====== Material for the task ======

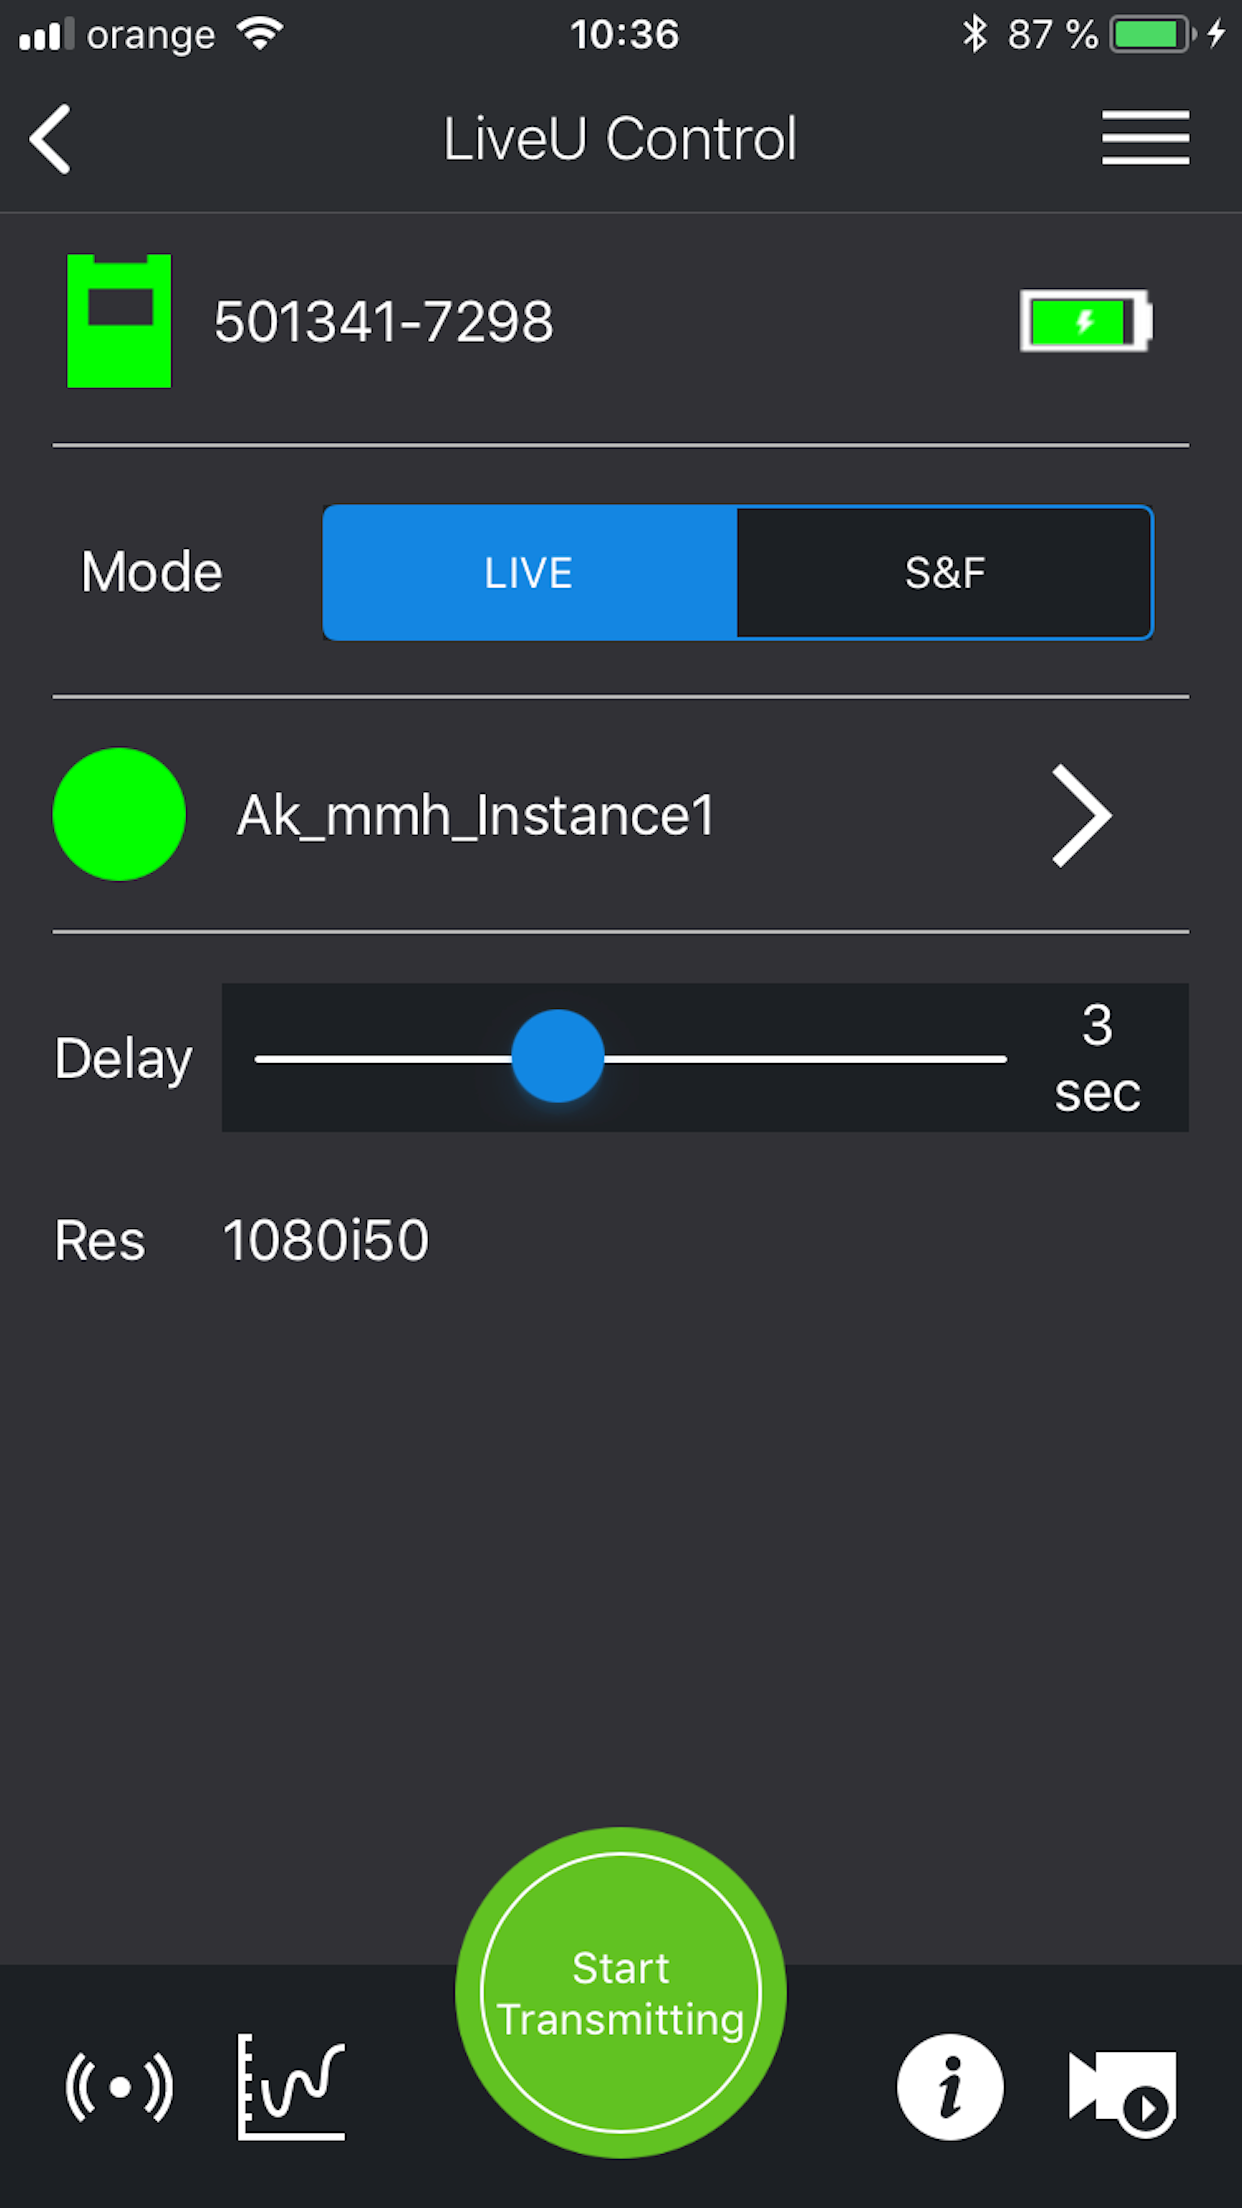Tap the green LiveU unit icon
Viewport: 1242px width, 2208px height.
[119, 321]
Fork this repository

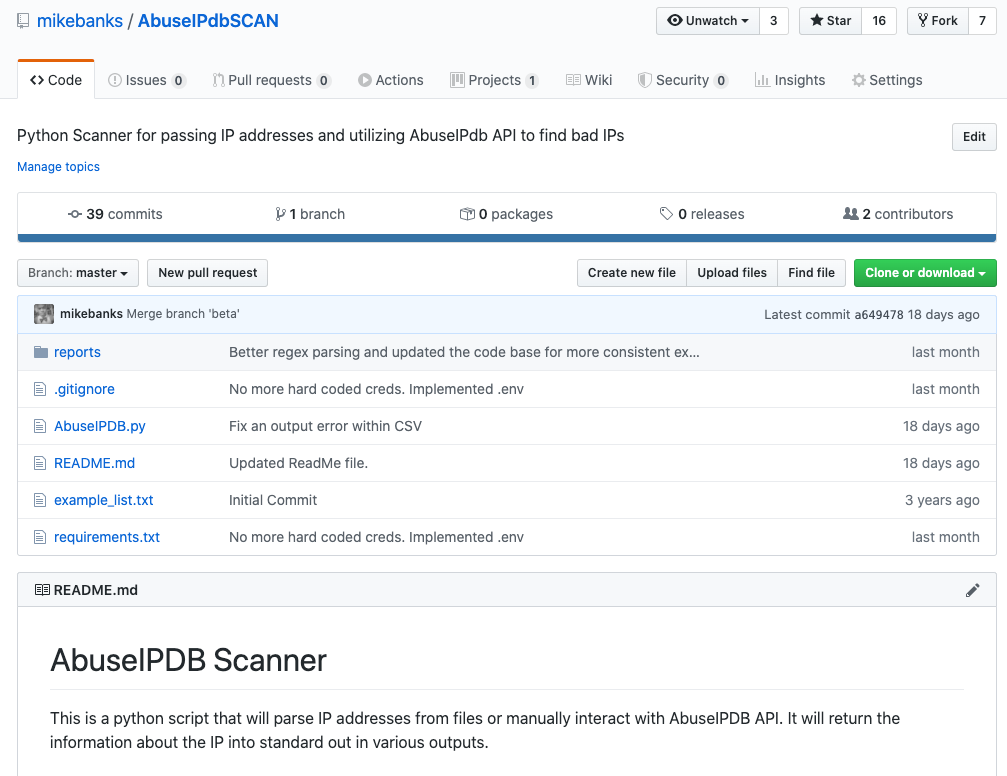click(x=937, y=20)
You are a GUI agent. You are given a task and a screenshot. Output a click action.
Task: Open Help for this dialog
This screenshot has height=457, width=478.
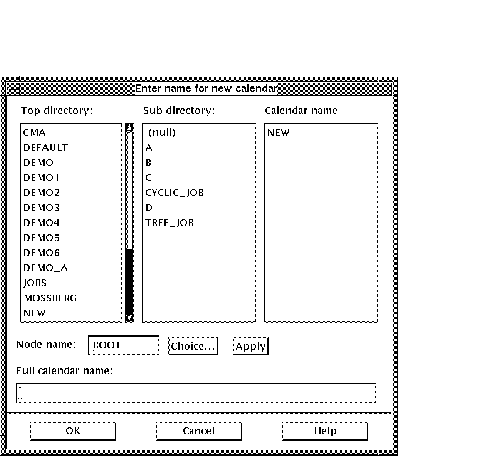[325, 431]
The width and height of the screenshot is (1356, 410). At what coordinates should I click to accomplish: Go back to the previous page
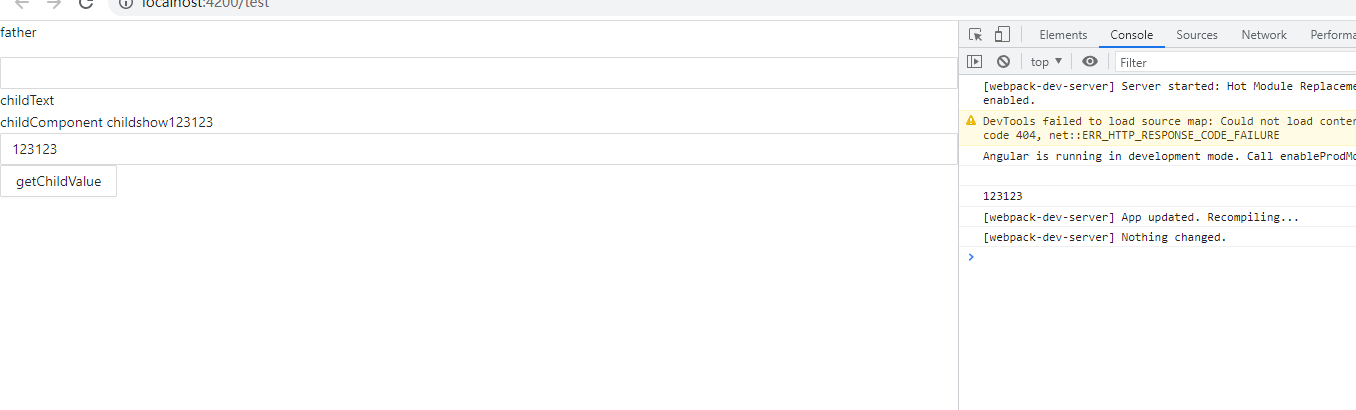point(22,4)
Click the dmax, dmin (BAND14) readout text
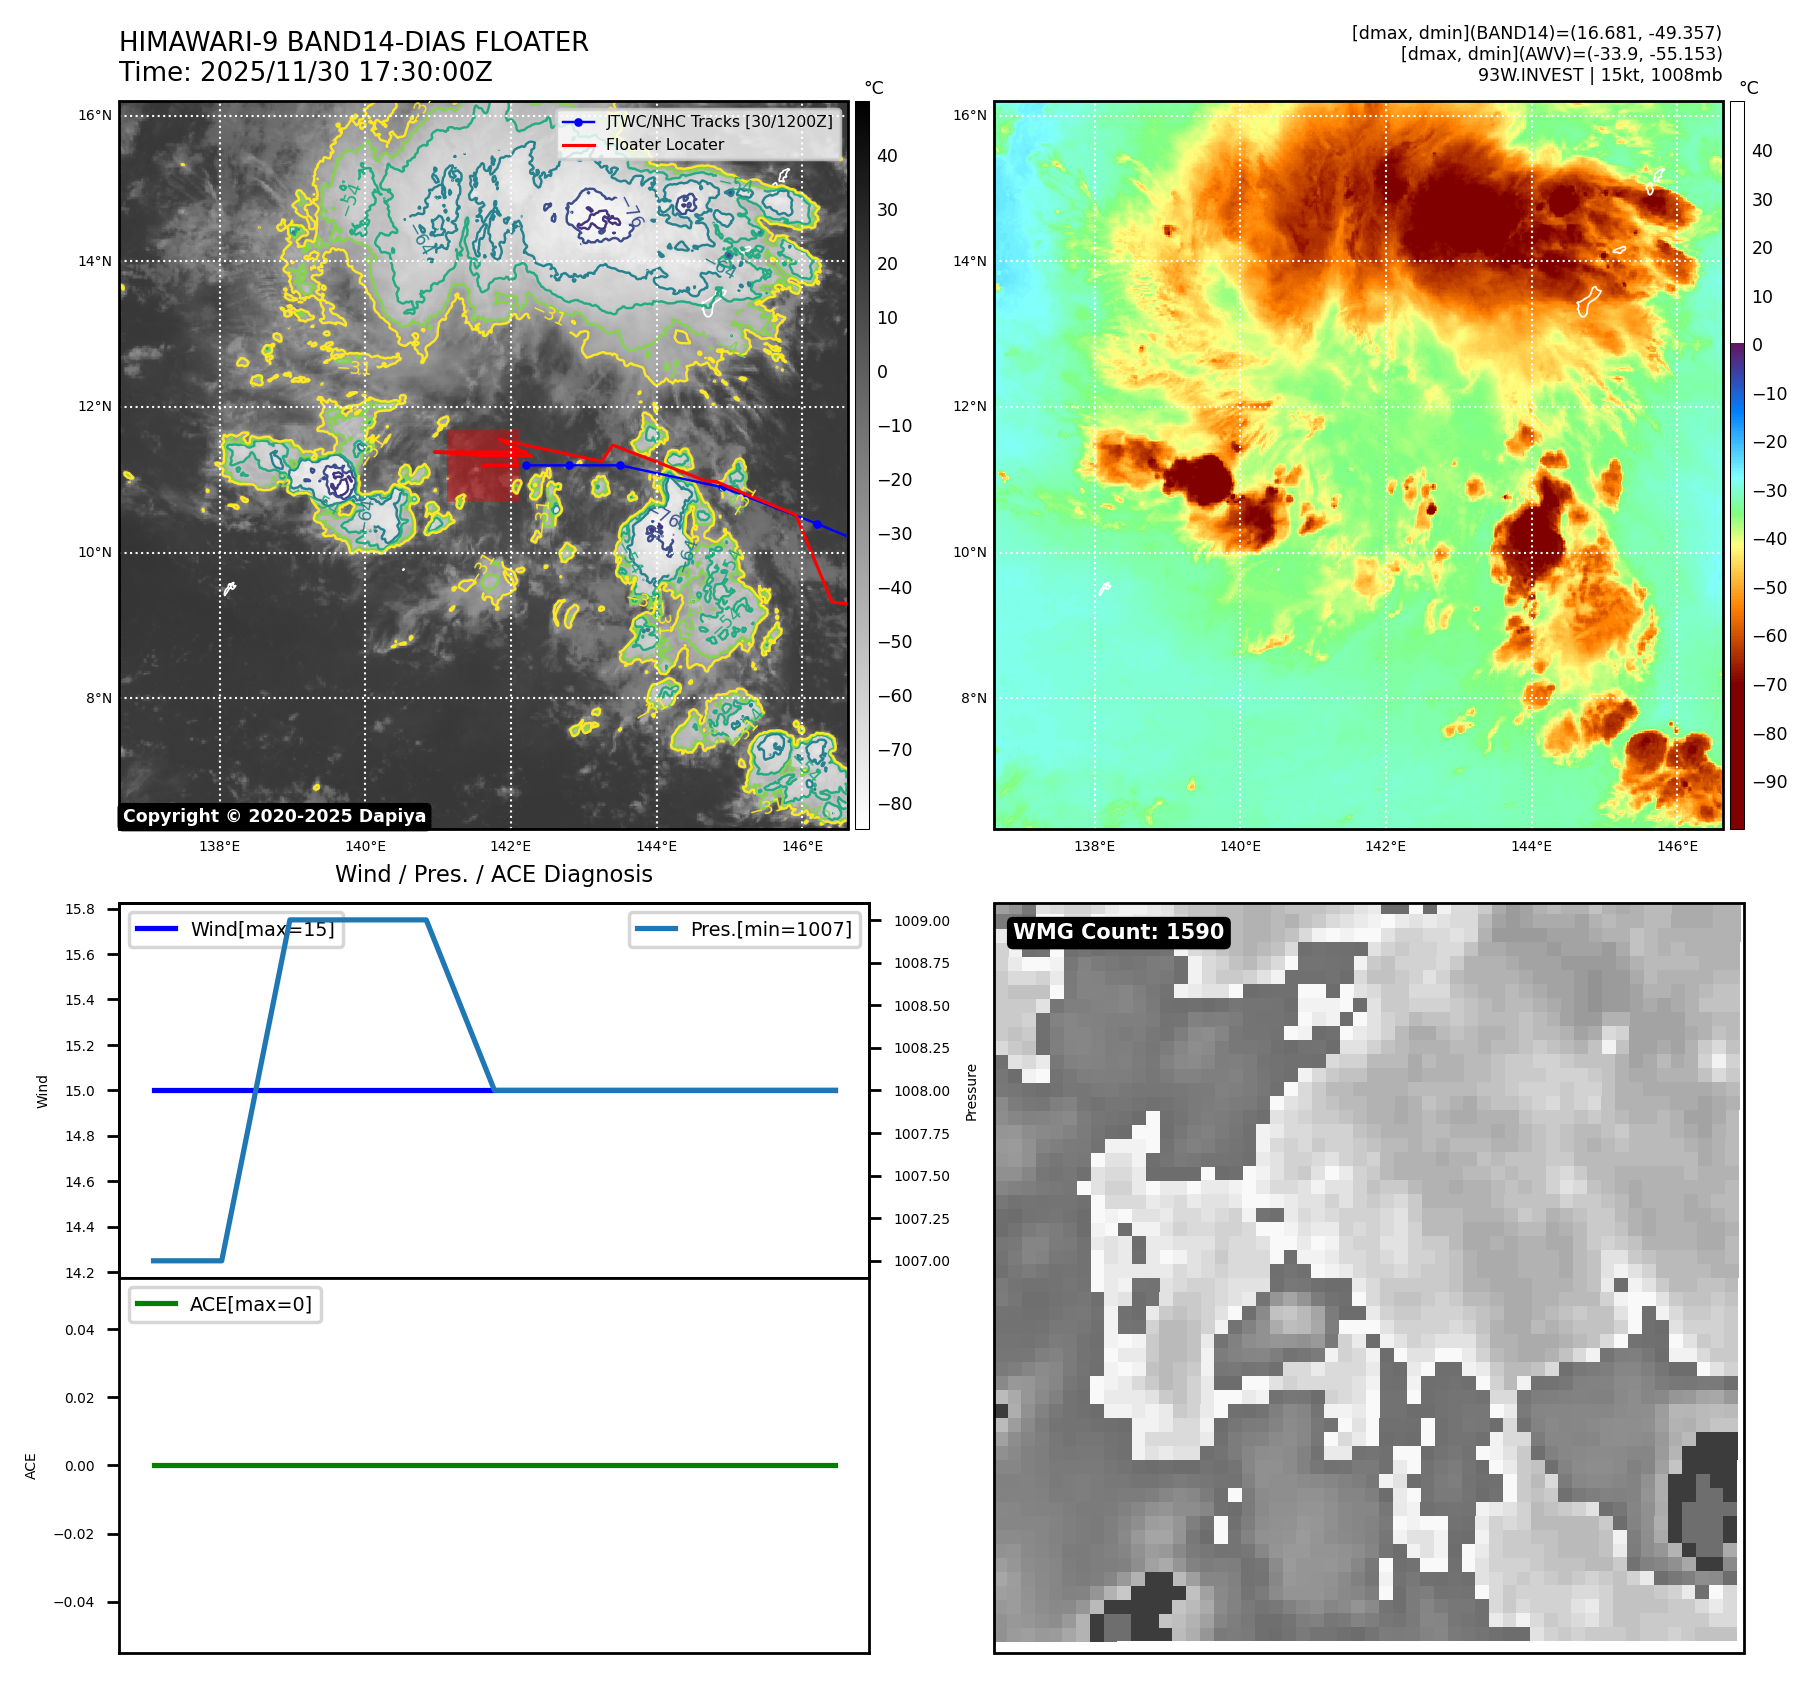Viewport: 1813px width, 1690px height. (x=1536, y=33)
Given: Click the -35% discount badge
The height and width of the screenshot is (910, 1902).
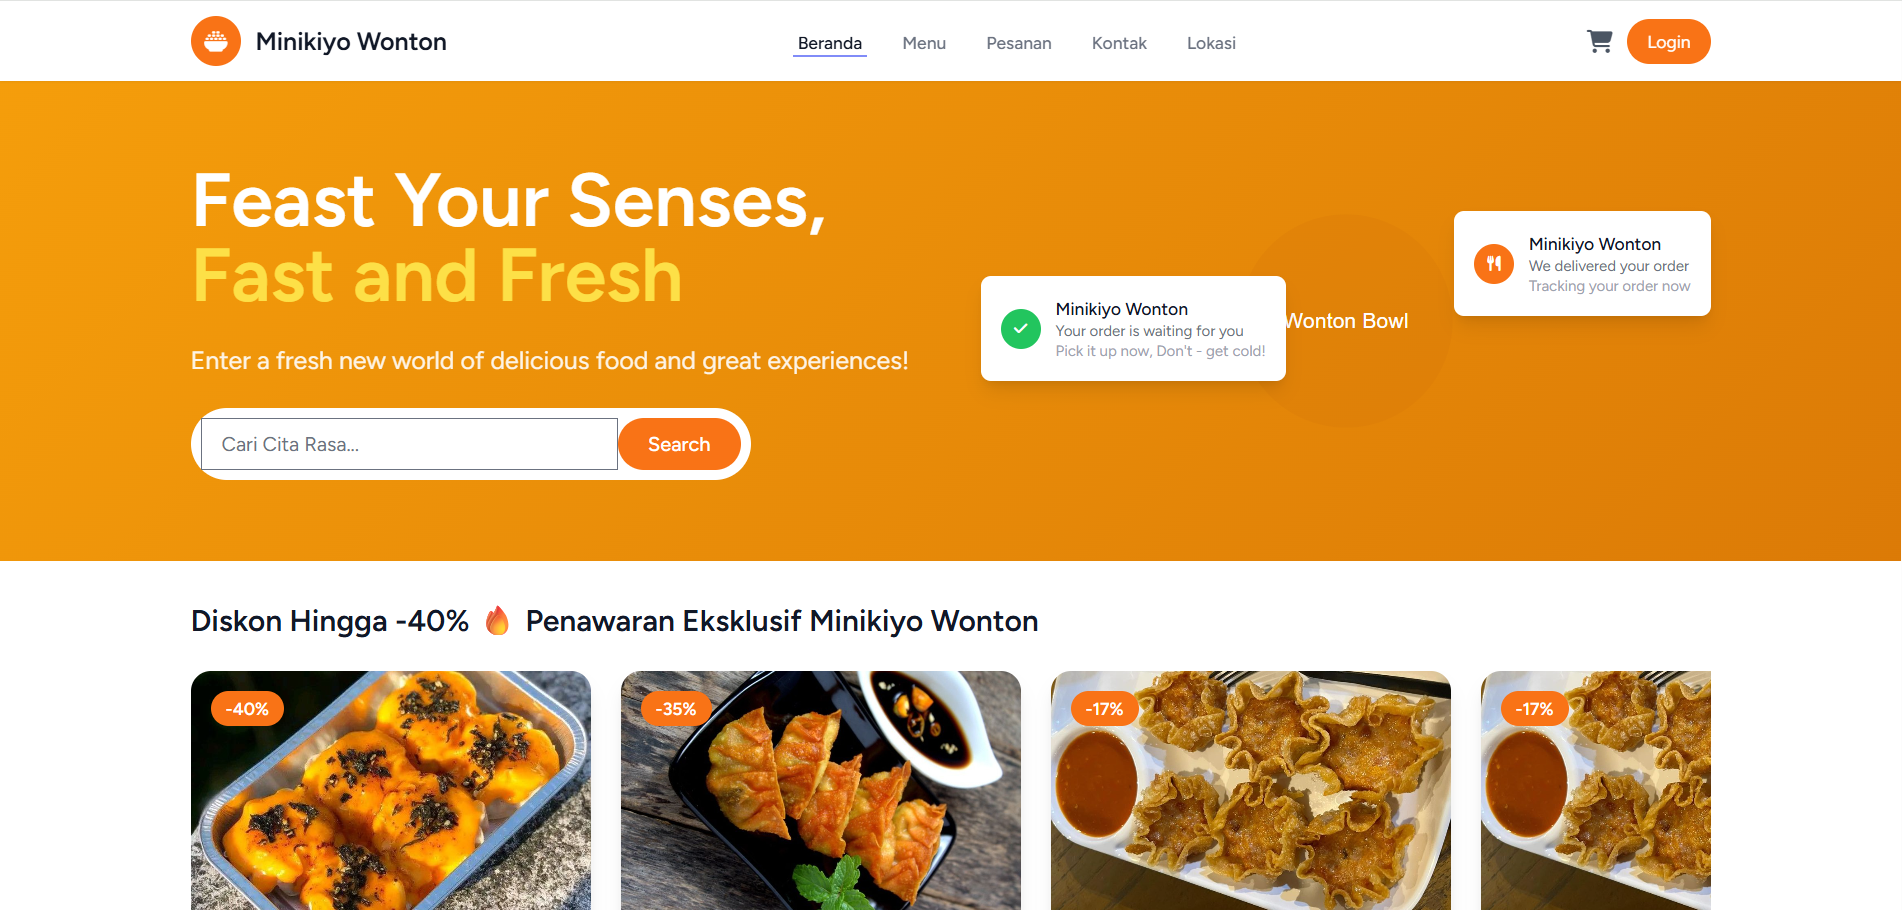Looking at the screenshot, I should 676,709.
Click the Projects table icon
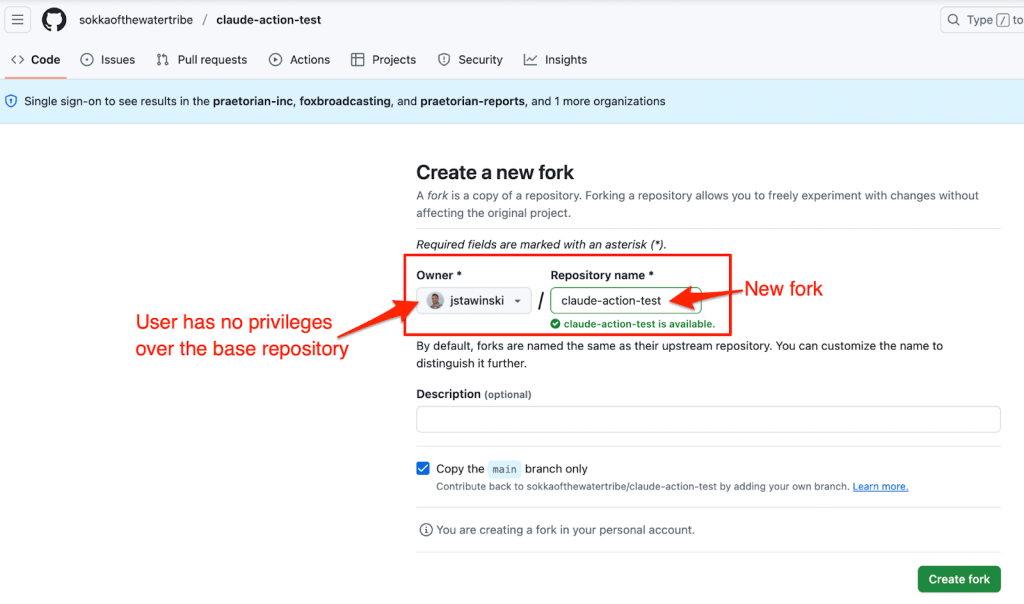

======

**Task to complete**
Omit the pictures. Transcribe word for word the lines from the one containing "Task: Open Help for this dialog" through the end of the listing, inclusive.

**Expected answer**
Task: Open Help for this dialog
This screenshot has height=457, width=478.
[325, 431]
The width and height of the screenshot is (1356, 410). At what coordinates should I click to accomplish: Go back to the previous page
point(22,4)
Click the dmax, dmin (BAND14) readout text
Viewport: 1813px width, 1690px height. (x=1536, y=33)
Given: Click the -35% discount badge
The height and width of the screenshot is (910, 1902).
Looking at the screenshot, I should 676,709.
Click the Projects table icon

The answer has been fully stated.